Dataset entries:
┄┄┄┄┄┄┄┄┄┄

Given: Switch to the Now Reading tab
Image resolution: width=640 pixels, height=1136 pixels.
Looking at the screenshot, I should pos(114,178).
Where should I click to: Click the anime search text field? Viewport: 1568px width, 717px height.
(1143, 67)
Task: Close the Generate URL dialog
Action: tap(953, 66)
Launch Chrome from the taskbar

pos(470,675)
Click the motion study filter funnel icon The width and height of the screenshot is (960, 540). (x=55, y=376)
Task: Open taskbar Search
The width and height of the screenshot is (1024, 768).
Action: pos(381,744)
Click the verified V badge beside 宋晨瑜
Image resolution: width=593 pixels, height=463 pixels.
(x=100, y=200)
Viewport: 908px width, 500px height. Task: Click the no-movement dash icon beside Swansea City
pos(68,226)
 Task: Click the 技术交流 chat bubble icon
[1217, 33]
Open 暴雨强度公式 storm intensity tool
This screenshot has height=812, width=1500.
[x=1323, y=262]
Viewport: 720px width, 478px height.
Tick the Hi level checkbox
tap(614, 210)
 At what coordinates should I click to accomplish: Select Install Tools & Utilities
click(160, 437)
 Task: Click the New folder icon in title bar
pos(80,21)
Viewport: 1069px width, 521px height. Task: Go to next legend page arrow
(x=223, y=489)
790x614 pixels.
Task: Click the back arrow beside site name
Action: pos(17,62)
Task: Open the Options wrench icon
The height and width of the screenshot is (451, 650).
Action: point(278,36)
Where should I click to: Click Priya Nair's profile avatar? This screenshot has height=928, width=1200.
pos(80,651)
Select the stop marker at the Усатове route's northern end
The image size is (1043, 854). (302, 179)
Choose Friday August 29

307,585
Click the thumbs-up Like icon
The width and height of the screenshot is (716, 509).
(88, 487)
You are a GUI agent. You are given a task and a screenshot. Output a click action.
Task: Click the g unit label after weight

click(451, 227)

┄┄┄┄┄┄┄┄┄┄

▶ [Assignment]: Your task is to set down exactly the lines from the line containing "Choose Friday August 29" to the end of the data above, including both ends.

▶ [Result below]:
Choose Friday August 29

307,585
Click the thumbs-up Like icon
The width and height of the screenshot is (716, 509).
(88, 487)
You are a GUI agent. You are given a task and a screenshot. Output a click action.
Task: Click the g unit label after weight

click(451, 227)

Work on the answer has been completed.